Task brief:
Give the records back exactly as written, but without the images.

▶

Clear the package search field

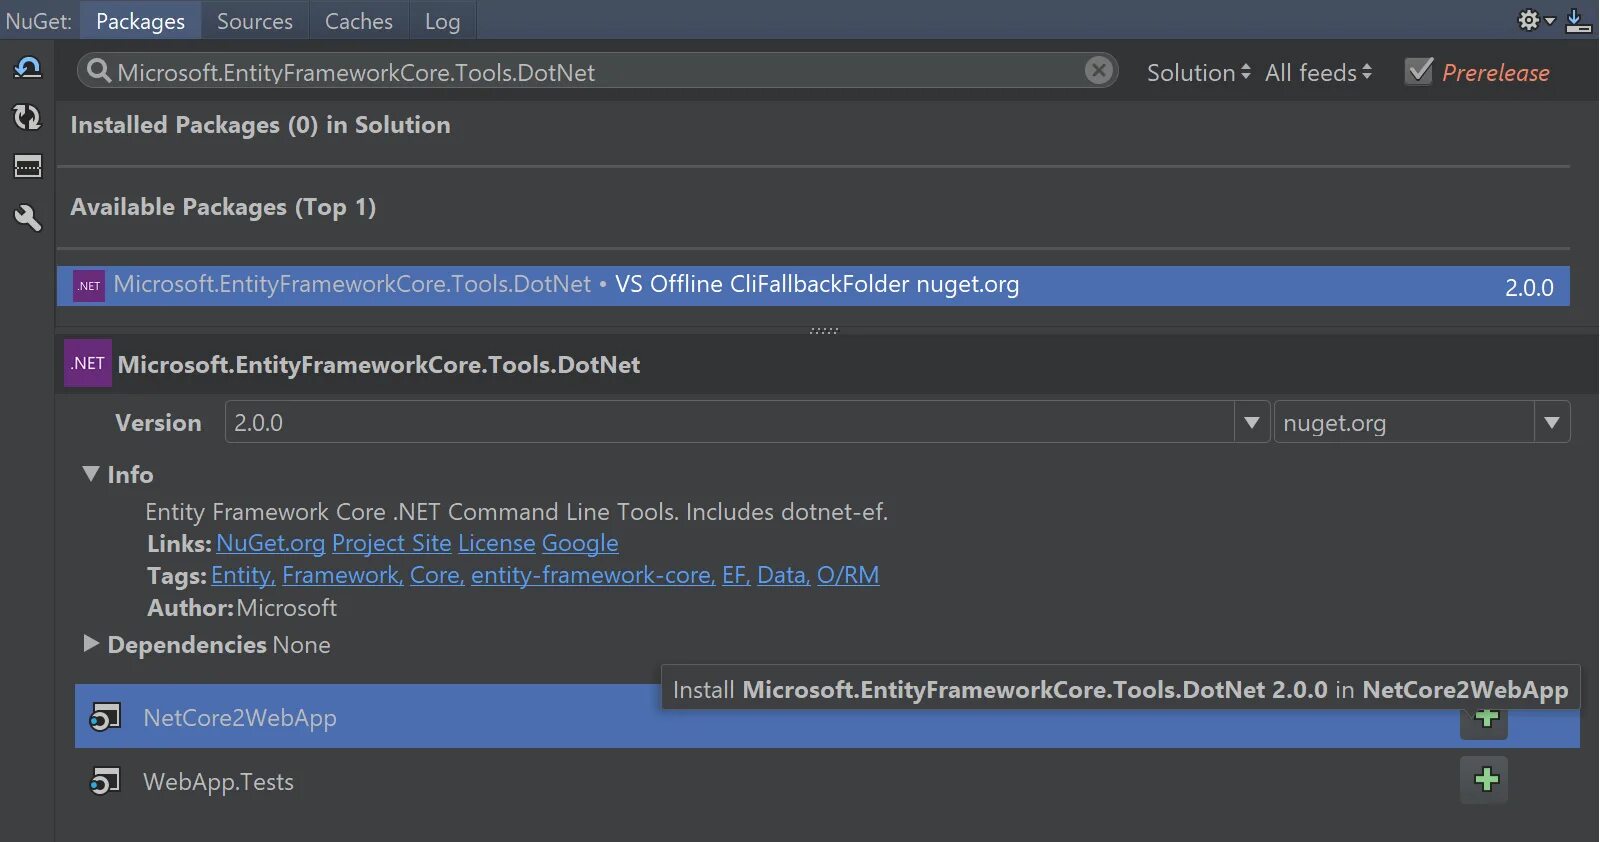pyautogui.click(x=1098, y=71)
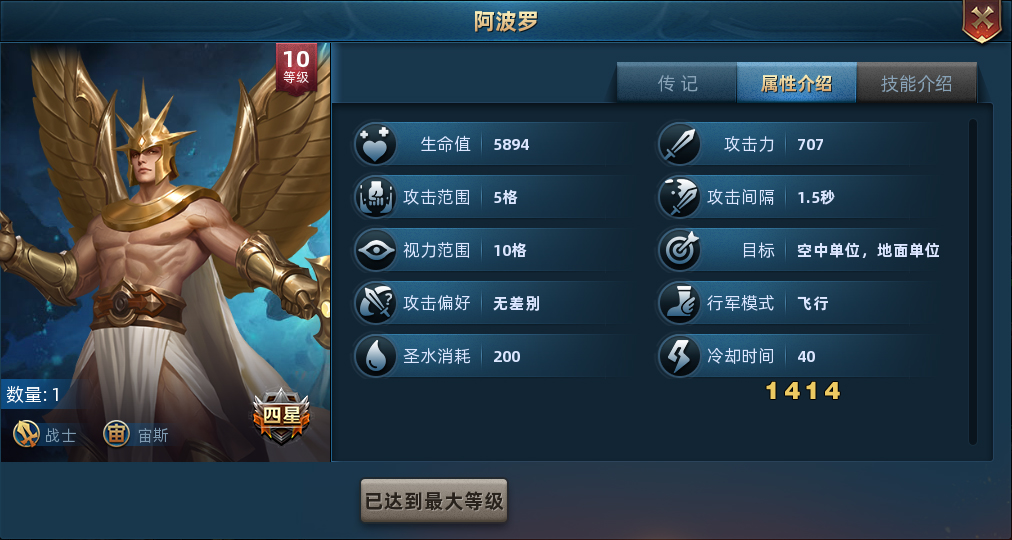Image resolution: width=1012 pixels, height=540 pixels.
Task: Select the 属性介绍 tab
Action: coord(796,83)
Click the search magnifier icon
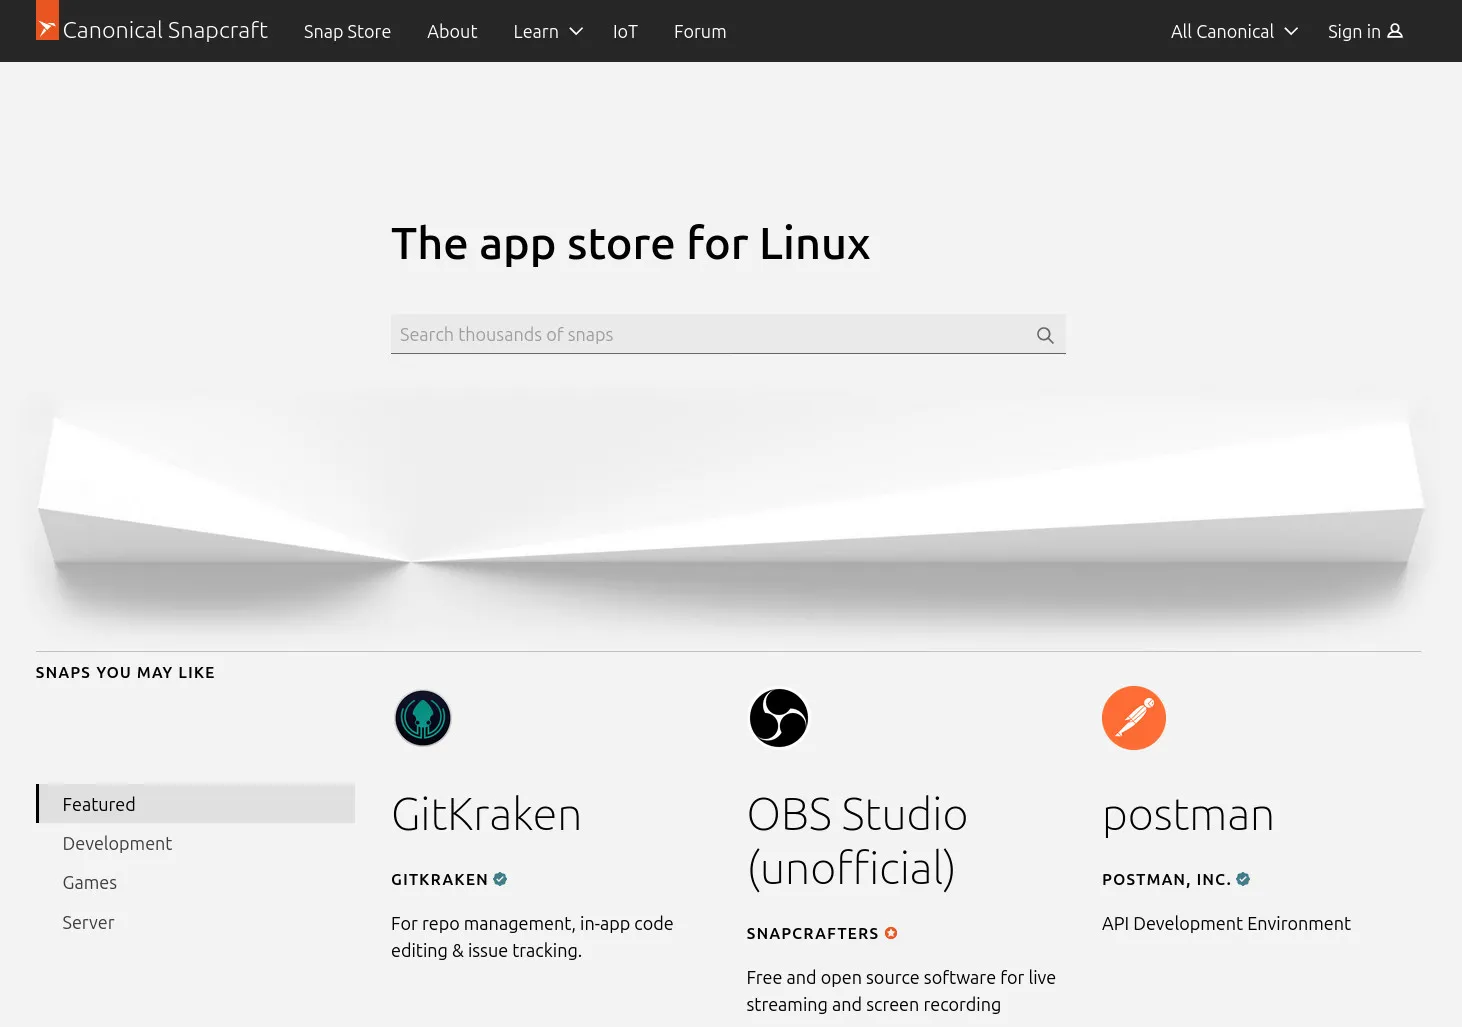 click(x=1045, y=335)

◀

Your solution:
Clear the package search field

pyautogui.click(x=1098, y=71)
Image resolution: width=1012 pixels, height=540 pixels.
Task: Select the 属性介绍 tab
Action: coord(796,83)
Click the search magnifier icon
 click(x=1045, y=335)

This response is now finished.